Class-biased regulation of humoral immunity and mTORC1 inhibition by physiological hypoxia

Abstract

Abstract B lymphocytes activated by cognate antigen (Ag) proliferate, are selected for affinity maturation, undergo antibody (Ab) class switching dependent on the cytosine deaminase AID, and yield major forms of memory via germinal center (GC) reactions. Although metabolic programming has emerged as a means of mediating or initiating changes in immunity, nothing is known as to the metabolic landscape in lymphoid organs. Here we show that B lymphocytes in GC are hypoxic, and that low oxygen alters B cell Ab response as well as metabolic programming. In addition to increased B cell death, restricted oxygen concentrations impaired Ab class switching by reducing expression of AID and suppressing the pro-inflammatory IgG2c Ab isotype. Prolyl hydroxyl dioxygenases (PHD) and von Hippel-Lindau (VHL) are central to regulation of hypoxia-induced factors (HIF) in hypoxic responses.

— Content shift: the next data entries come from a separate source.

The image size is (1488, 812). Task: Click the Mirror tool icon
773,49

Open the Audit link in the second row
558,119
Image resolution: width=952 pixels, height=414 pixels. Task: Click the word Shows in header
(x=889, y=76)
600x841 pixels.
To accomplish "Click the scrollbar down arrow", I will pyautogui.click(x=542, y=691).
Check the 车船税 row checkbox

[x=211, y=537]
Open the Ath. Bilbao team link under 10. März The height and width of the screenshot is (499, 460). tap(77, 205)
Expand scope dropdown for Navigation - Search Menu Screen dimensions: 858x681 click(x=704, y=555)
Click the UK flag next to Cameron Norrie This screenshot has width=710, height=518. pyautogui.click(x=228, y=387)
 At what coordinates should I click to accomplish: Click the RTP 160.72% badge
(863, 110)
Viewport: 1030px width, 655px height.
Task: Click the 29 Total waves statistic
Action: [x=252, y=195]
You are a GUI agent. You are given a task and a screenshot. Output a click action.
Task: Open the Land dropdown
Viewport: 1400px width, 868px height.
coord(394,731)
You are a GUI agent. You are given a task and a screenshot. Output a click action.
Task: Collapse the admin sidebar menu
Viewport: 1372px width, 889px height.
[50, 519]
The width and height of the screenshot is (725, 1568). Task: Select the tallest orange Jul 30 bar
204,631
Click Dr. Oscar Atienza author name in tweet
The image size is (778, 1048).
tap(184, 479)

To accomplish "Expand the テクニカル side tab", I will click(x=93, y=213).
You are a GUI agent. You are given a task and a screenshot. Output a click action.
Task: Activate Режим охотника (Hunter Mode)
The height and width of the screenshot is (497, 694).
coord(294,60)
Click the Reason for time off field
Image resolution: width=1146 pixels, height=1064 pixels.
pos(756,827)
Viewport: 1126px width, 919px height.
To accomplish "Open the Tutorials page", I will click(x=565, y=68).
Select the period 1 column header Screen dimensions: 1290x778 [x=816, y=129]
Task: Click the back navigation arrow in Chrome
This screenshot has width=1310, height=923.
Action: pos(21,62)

B cell-intrinsic deficiency of VHL attenuated Ag-specific IgG2c, and decreased levels of Ag-specific GC, early memory B cells, and Ab responses. Hypoxia and VHL deficiency each also inhibited activity of mTORC1 in a manner dependent on HIF proteins. Genetic limitation of mTORC1 in B cells reduced their clonal expansion, AID expression, and IgG2c Ab responses. Collectively, these results provide evidence that GC reactions are sites of physiologic hypoxia that in turn regulates vital functions of B cells through interruption of program that maintains mTORC1 activity. We propose that this restriction of oxygen regulates the balance of fate choices made by GC B cells, and that pathophysiological states that alter oxygen homeostasis may moderate the pro-inflammatory component of humoral immunity.